Live Social Analyst | Real-Time Pathway ETL Intelligence

The Problem with Stale Knowledge

In the current landscape of artificial intelligence, many applications powered by Large Language Models (LLMs) are constrained by a fundamental limitation: their knowledge is static. Retrieval-Augmented Generation (RAG) systems, while powerful, often rely on a knowledge base that is a mere snapshot in time.

This creates a "knowledge cutoff," where an AI assistant can become instantly obsolete. Imagine a financial chatbot unaware of a market-moving announcement made minutes ago, or a customer service bot providing information based on documentation that was updated yesterday. In a world that operates in real-time, these delays are critical failures.

The Paradigm Shift to "Live AI"

A new paradigm is emerging to address this challenge: "Live AI." This represents a fundamental shift from static, retrospective intelligence to dynamic systems that perceive, learn, and reason in real-time.

Live Social Analyst is perpetually synchronized with the latest version of reality, processing information as it is created, modified, or deleted. This project puts us at the forefront of this transformation.

Powered by Pathway: The Engine for Live AI

The core technology driving this application is Pathway, a data processing framework designed specifically for building AI pipelines over live data streams.

It allows us to define complex AI workflows that process information incrementally, enabling extremely low-latency updates. Its unique architecture unifies batch and streaming data, meaning we can ingest thousands of global sources and instantly reflect them in our RAG pipeline without manual restarts or batch re-indexing.

How It Works: The "Live AI" Pipeline

This application connects to a dynamic, continuously updating array of data sources and reflects the absolute latest state of reality in real-time.

Massive Real-Time Ingestion:
- 1000+ RSS Feeds (OPML): Continuously scanning global news.
- NewsData.io & GNews: Integrating external news APIs.
- HackerNews & Social Streams: Monitoring tech & social discussions.
Zero-Latency Processing:
- As soon as a news item is detected, it is instantly streamed into the Pathway engine.
- The engine deduplicates, normalizes, and embeds the text on-the-fly.
- New information is immediately indexable by the RAG system—no waiting for nightly batches.
Dynamic Context Retrieval:
- When you ask a question ("What just happened in Tech?"), the RAG pipeline queries the live index.
- It retrieves context that may have been created seconds ago.
- The LLM generates an answer based on what is happening right now, not what happened yesterday.

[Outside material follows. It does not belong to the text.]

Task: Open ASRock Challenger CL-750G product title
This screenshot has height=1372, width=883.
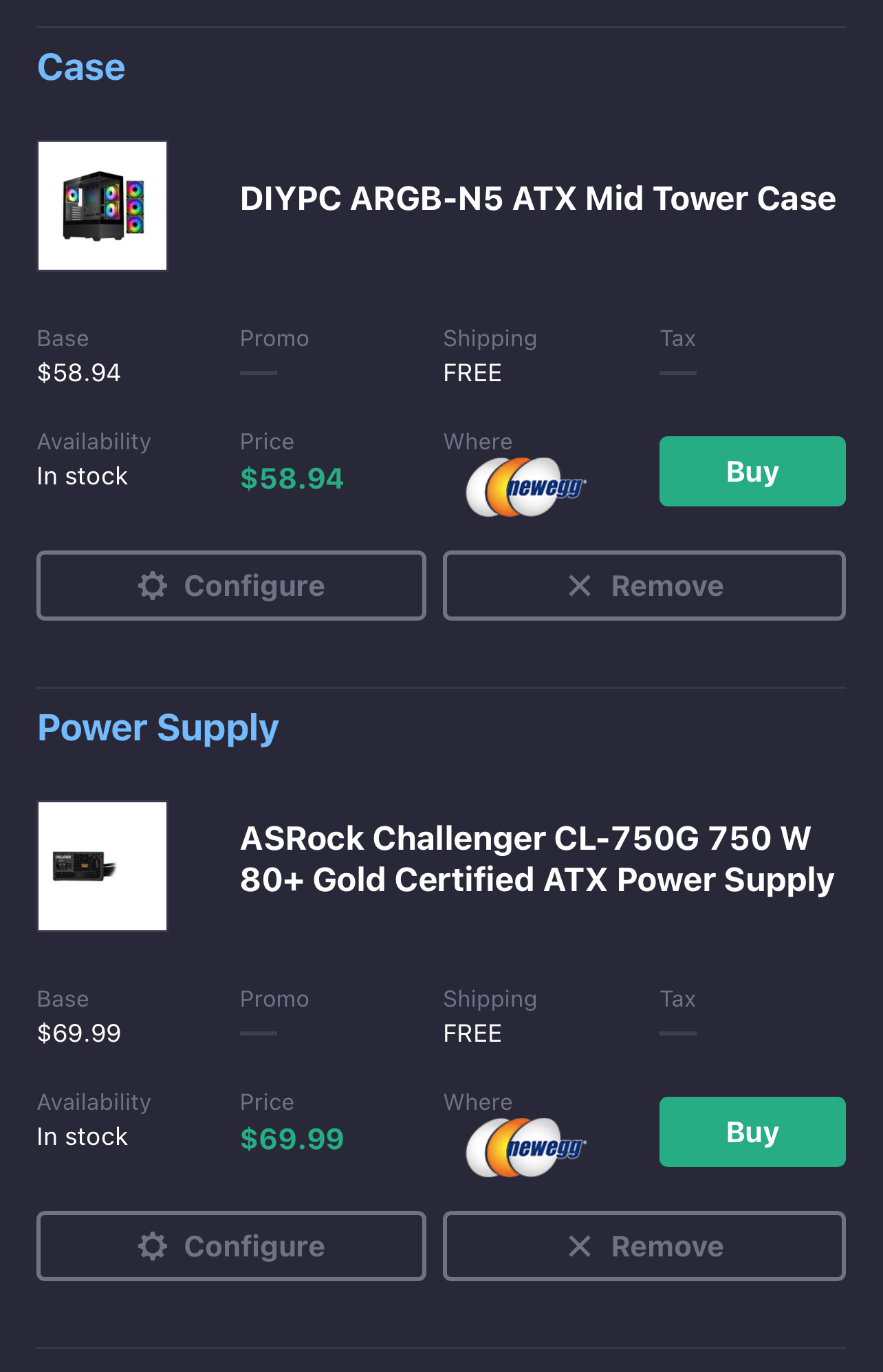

YouTube Link : https://youtu.be/e_ZY6mImhzM

📸 App Previews

🛠️ Integrated Pathway Technologies

This project strictly adheres to the Pathway Live Data Framework, utilizing specific APIs to achieve millisecond-latency streaming.

1. Unified Data Ingestion (`pw.io` Connectors)

We leverage standard Pathway connectors to ingest data from the web and file system:

RSS/OPML Stream: We use pw.io.fs.read to watch the OPML file for changes and pw.io.python.read to stream the actual RSS content as a standard table.
HTTP API Connectors: For Twitter/X and NewsData.io, we implement pw.io.http.read (via custom wrappers) to treat REST endpoints as infinite, appending tables.

2. Live Transformations (`pw.temporal` & `pw.state`)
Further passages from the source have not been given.